Bangalore’s KK Plastic Waste Management Ltd has found a practical fix for plastic waste that’s improving the city’s roads. The company operates a recycling plant that’s able to process up to 30 tons of plastic per day and, using a patented technology, turn all that waste into asphalt. Not only does this make the city’s roads sleeker, safer, and more durable, but it’s also creating jobs for locals. To date, the company has laid more than 1,200 miles of asphalt from around 10,000 tons of repurposed plastic. So, while car pollution is a problem of its own, at least Bangalore’s drivers can feel good about the roads they’re cruising down.

9. Ontario, Canada

It’s all too easy to throw a greasy skillet in the sink after frying up your dinner, only to wash all that fat down the drain when you finally get around to doing the dishes. But improperly disposing of cooking oil can lead to fatbergs, masses of congealed grease that are exactly as gross as they sound. Fatbergs have a tendency to clog sewers, which is both expensive for cities and environmentally problematic. That’s why London in Ontario, Canada, encourages residents to use Your Turn cups to safely unload their fats, oils, and grease. All they have to do is empty their waste into the cups, freeze them, then deposit them at EnviroDepot centers where they’ll be converted into green electricity. Your Turn cups are available free of charge at the London Public Library.

Every responsible individual and family makes a difference, but commercial kitchens use considerably more cooking oil, compounding the fatberg problem significantly. Ontario has them covered, too. Canadian firm Green Oil Incorporated helps restaurants in the greater Toronto area recycle their grease by reselling it so that it can be turned into biodiesel products.

10. France

Not buying a bunch of bananas because you won’t eat them all before they go bad is one thing, but passing on an apple because it’s not as shiny as the others is a quick way to guarantee that a whole lot of perfectly good food goes to waste. And yet it happens. Constantly. Not in France, however, or at least at supermarket chain Intermarché, which sells its lopsided, irregular, or otherwise ugly produce at a serious discount. In another bid to curb food waste, the French Senate also passed a law a few years ago that made it mandatory for supermarkets to donate unsold food to charities and food banks rather than discard it.

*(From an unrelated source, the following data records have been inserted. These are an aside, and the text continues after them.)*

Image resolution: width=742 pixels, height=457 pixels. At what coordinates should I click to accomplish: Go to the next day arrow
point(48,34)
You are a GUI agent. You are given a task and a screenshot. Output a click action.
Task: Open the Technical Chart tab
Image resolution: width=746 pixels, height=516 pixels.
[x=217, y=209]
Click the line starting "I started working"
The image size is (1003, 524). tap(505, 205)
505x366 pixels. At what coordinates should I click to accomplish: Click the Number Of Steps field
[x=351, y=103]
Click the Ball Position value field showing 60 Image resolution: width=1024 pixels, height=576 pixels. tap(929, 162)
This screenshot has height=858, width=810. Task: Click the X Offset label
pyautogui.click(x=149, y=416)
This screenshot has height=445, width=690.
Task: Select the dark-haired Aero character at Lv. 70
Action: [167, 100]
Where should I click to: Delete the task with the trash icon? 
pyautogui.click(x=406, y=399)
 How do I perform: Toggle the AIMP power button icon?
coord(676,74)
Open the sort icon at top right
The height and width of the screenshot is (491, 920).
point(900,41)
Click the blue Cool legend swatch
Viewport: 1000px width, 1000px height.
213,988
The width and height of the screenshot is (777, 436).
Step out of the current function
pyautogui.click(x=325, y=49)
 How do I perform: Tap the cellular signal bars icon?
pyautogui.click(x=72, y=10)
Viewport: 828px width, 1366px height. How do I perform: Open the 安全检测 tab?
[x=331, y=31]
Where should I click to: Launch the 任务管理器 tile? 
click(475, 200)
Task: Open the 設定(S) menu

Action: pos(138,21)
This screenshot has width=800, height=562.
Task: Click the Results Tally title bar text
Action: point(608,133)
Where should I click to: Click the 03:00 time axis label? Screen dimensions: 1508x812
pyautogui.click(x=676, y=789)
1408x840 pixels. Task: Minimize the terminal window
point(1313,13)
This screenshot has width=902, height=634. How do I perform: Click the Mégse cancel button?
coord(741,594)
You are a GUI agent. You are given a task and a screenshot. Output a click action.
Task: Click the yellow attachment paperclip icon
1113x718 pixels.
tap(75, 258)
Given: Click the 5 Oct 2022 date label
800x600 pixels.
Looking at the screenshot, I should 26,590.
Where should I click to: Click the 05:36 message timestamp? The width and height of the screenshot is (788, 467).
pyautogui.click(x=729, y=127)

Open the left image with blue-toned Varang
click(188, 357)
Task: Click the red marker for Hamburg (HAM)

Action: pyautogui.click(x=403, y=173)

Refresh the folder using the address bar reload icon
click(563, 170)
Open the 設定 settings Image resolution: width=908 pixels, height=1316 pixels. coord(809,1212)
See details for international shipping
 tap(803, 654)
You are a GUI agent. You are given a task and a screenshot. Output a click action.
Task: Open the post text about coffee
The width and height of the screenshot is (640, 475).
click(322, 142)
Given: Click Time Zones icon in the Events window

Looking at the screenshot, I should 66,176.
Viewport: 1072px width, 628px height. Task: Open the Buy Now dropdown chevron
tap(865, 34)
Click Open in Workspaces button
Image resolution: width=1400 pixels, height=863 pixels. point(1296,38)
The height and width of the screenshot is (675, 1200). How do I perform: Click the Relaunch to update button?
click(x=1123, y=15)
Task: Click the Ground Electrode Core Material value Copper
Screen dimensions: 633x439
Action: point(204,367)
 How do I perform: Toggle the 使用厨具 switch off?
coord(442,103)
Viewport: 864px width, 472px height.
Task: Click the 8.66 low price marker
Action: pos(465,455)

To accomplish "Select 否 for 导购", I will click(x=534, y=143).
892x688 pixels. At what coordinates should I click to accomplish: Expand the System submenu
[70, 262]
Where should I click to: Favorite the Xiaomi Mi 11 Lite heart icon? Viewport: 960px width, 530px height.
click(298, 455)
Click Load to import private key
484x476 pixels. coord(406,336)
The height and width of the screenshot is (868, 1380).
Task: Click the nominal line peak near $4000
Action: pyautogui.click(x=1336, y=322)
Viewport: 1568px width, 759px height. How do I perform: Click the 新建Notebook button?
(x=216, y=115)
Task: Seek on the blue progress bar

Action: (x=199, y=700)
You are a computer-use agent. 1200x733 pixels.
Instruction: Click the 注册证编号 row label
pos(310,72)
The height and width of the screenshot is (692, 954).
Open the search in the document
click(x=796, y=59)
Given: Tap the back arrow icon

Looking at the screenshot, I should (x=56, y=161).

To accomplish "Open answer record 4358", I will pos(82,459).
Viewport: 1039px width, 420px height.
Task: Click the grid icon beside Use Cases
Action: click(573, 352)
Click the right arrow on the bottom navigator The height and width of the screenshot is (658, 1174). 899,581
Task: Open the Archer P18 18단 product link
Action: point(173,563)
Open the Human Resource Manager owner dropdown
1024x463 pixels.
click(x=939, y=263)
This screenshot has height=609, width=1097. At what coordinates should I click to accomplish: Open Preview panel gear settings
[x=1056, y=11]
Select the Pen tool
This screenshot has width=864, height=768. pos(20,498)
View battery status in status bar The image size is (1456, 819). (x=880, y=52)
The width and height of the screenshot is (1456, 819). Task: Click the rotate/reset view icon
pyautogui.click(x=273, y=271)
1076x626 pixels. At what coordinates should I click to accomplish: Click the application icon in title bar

Just this year, France passed yet another progressive pollution law, this time targeting light pollution. Light pollution is often overlooked in conversations about pollution, but it can have a devastating impact on wildlife by disrupting sleep cycles and drawing animals out of their natural habitats and into unsafe urban areas. France’s new law introduced regulations on public outdoor lighting features, implementing curfews and blue-light restrictions, banning sky beams and high-intensity lights, and prohibiting lights pointed toward the sea after dark, among other measures. It’s a big gesture for a country with a capital that’s nicknamed the City of Lights, and, hopefully, one that sets a trend for the rest of the world.